Miller unveiled the plan at Express Scripts' annual client conference in Florida, the same conference where he first previewed taking a tough stance against Gilead Science's high-priced hepatitis C drug Sovaldi in order to secure better pricing on a competitor's hepatitis drug.
The move is a departure for the nation's largest pharmacy benefits management (PBM) firm, which has no retail outlets of its own, unlike rival CVS Health.
Miller did not name which pharmacies would be part of the new program, saying he and his staff are looking to line up chains and independent pharmacies by year's end.
"It's such a rapidly growing problem," said Miller. "We have got to change the paradigm, and we think pharmacies are the way to do that."
Express Scripts has taken a public stance on combating drugmakers when it comes to high costs, but its tough negotiating tactics have also put it at odds with its partners at times.

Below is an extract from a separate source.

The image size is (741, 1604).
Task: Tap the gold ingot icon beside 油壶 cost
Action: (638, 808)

Four years ago, Walgreens and Express Scripts went to court over a contract dispute. The issue was resolved and Walgreens is now the PBM's preferred pharmacy network for Medicare drug plans.
Currently, Express Scripts is in a contract dispute with its largest customer, Anthem.
Some analysts question whether Express Scripts can survive as a standalone PBM long-term if it loses Anthem as a customer. The nation's second-largest insurer says it is now considering the possibility of bringing its pharmacy services in-house, after having sold its PBM business to Express Scripts seven years ago.
Anthem CEO Joseph Swedish told analysts during his company's earnings conference call this week that re-establishing its pharmacy benefit unit is one of the possible options if things aren't resolved.